A medida, defendida pela OCDE, não traz prejuízo ao contribuinte, que ainda pode recorrer ao Judiciário para contestar a decisão
O governo federal encaminhou ao Congresso Nacional projeto de lei que restabelece o voto de qualidade em caso de empate nos julgamentos do Conselho Administrativo de Recursos Fiscais (Carf). O novo texto vai substituir a Medida Provisória 1.160/2023 editada no começo do ano e que tem por finalidade disciplinar a proclamação de resultado e ampliar o limite de alçada do contencioso administrativo fiscal de pequeno valor.
Em 2020, uma alteração nas regras retirou do governo a prerrogativa de dar o voto decisivo durante os julgamentos do Conselho. A mudança significa, efetivamente, que quando os votos dos conselheiros representantes do setor privado e público resultarem em empate, a decisão é, por padrão, favorável às empresas. Após o julgamento, o governo, por sua vez, não pode recorrer. A alteração da lei estava suspensa por força da medida provisória que, se não apreciada pelo Congresso Nacional, perderia validade ainda neste mês.
A proclamação do resultado favorável ao contribuinte no caso de empate de votos, no âmbito do Carf, provocou a reversão do entendimento do tribunal em grandes temas tributários. Considerando que o empate nos julgamentos passou a favorecer os contribuintes, estima-se que cerca de R$ 59 bilhões, por ano, deixarão de ser exigidos.
A medida, segundo o ministro da Fazenda, Fernando Haddad, é essencial. “O fim do voto de qualidade foi uma anomalia, uma distopia”, afirmou. Ele enfatiza que as mudanças buscam a resolução de um quadro avaliado como “insustentável”. O prejuízo é agravado pelo fato de a União ficar impedida de questionar judicialmente decisões que lhe são desfavoráveis.
Carta da OCDE
Em abril, o ministro da Fazenda recebeu carta da direção da Organização para Cooperação e Desenvolvimento Econômico (OCDE) apontando a oportunidade de melhoria nas regras do Conselho Administrativo de Recursos Fiscais (Carf), órgão que julga disputas bilionárias entre empresas e o governo federal em relação a pagamento de impostos.
No comunicado, o órgão salientou que a prática brasileira não encontra precedentes em outras jurisdições ao redor do mundo, principalmente no que diz respeito ao grau de participação dos entes privados nas decisões.
O governo pede urgência na tramitação do projeto de lei.

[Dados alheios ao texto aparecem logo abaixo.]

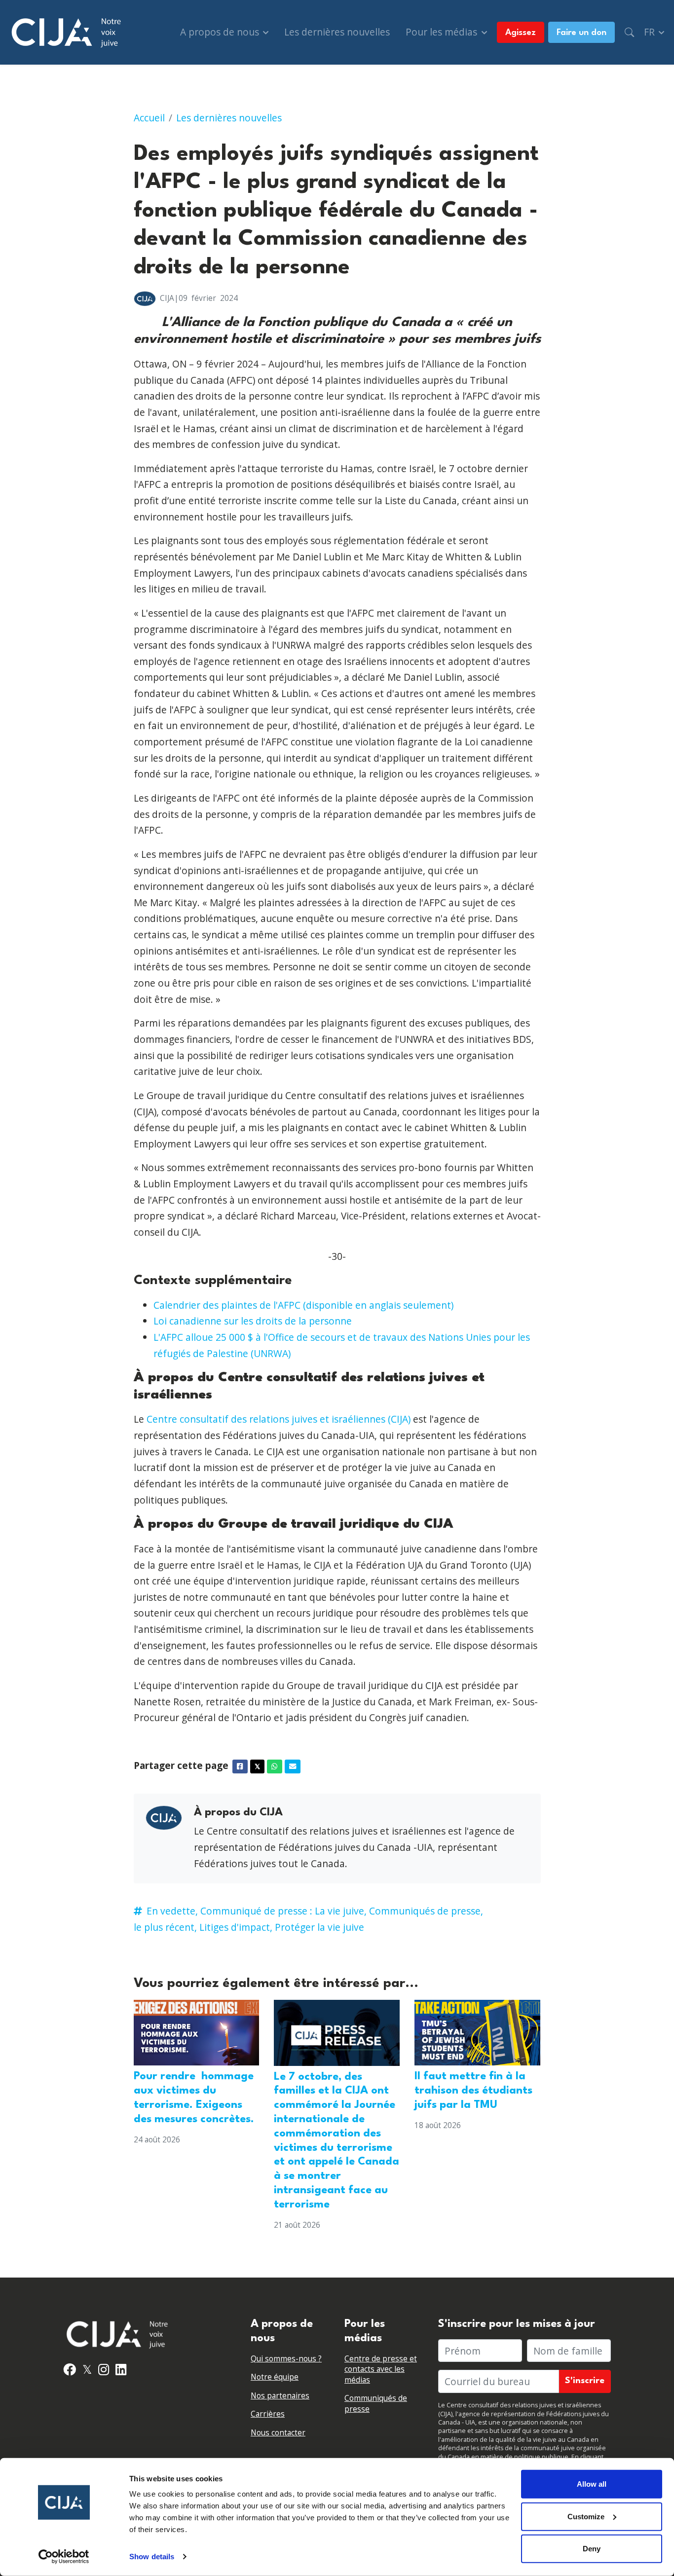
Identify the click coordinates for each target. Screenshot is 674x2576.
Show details (151, 2556)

O despacho que oficializa o envio foi publicado no Diário Oficial da União.
Contencioso
O PL também prevê a inclusão de um artigo que dispõe sobre o contencioso administrativo fiscal de baixa complexidade cujo lançamento fiscal ou controvérsia não supere mil salários-mínimos. A ideia é que, a partir de agora, essas questões sejam resolvidas, em duas instâncias, nas delegacias de julgamento da Receita Federal, para dar agilidade e eficiência ao órgão nos processos de maior repercussão. Atualmente, há um passivo médio de cerca de 100 mil processos administrativos no Carf. A medida visa, também, reduzir o tempo do julgamento e assim, prestar um melhor serviço ao contribuinte.
Conformidade tributária
O projeto de lei também cria 'classificação de conformidade' para empresas e permite ao Fisco não aplicar penalidades para bons contribuintes. Segundo o texto do PL, a Secretaria Especial da Receita Federal do Brasil poderá estabelecer classificação de contribuintes de acordo com o grau de conformidade tributária e aduaneira, com base em alguns critérios pré-definidos.

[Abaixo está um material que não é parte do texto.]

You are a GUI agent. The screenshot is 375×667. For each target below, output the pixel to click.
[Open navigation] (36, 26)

No âmbito do programa, graduadas de acordo com a classificação do contribuinte, o Fisco poderá até deixar de aplicar eventual penalidade administrativa. O bom pagador terá ainda prioridade de análise em processos administrativos, inclusive quanto a pedidos de restituição ou ressarcimento de créditos, além de atendimento preferencial em serviços presenciais e virtuais.
Conforme a justificativa do PL, “a atuação cooperativa entre administração tributária e contribuinte objetiva maiores níveis de cumprimento voluntário incentivado das obrigações tributárias, com ganhos de eficiência para o Estado e redução de ônus para o cidadão”.